Car si la Roja était la meilleure équipe sur le terrain mardi soir, c’est grâce à la partition récitée par Olmo et Pedri.

Titularisé en lieu et place de Morata, l’ailier du RB Leipzig représentait le coup tactique de Luis Enrique pour trouver la clef du cadenas italien. Depuis son rôle de faux neuf, il laissait parler sa science de l’espace pour aller gêner le milieu italien dans la zone de Jorginho, là où Leonardo Bonucci ne pouvait le suivre. Avec Pedri, qui n’a raté que deux passes en 120 minutes, il a permis d’instaurer le jeu de position traditionnel à l’Espagne tout en étant très productif en situations de but. Positionné tantôt dans un demi-espace, tantôt dans un interligne, le milieu du Barça guidait le jeu par le pied, avec ses prises de balle et ses transmissions bien senties, comme on l’attend d’un n°8 espagnol, mais aussi avec ses mains, faisant preuve d’un leadership tactique exceptionnel et toujours juste, comme on l’attend moins d’un gamin de 18 ans.

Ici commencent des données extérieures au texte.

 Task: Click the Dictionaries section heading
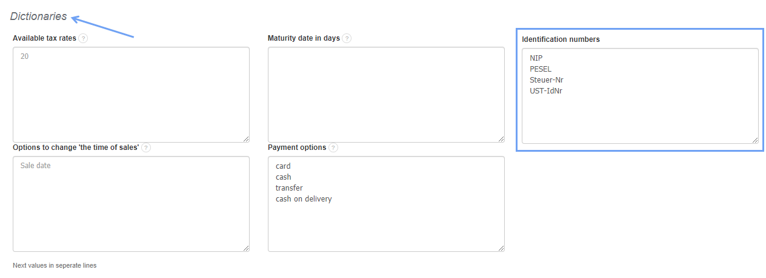(39, 17)
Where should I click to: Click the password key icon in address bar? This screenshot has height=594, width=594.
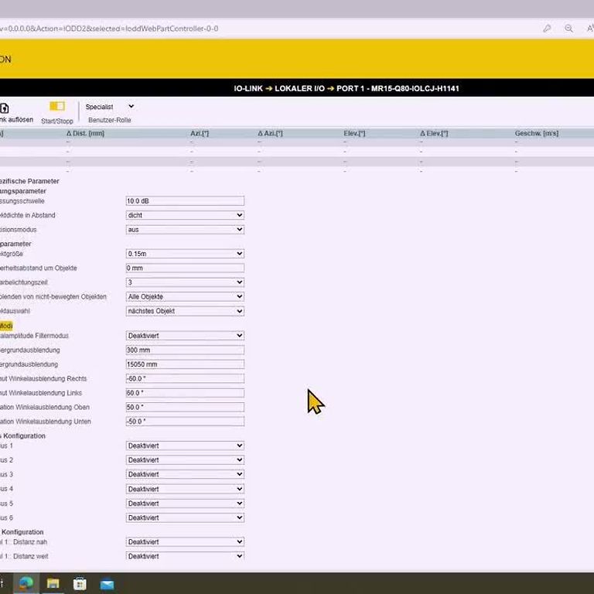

Malheureusement pour la Roja, c’est l’efficacité dans la surface qui péchait cette fois-ci. Et c’est probablement ce que beaucoup retiendront de ce match. Comme pour Morata, il est beaucoup plus tentant de voir ce que l’Espagne fait de mal que ce qu’elle fait de bien. Lorsque le trident offensif mange encore la feuille à 0-1 et se montre incapable de convertir la domination territoriale en avantage au score, on peut facilement oublier à quel point il a fait imploser un milieu italien qui régnait en maître sur la compétition. Et quand Morata manque son tir au but, son égalisation s’évapore avec ses décrochages et permutations si utiles pour craqueler la défense italienne.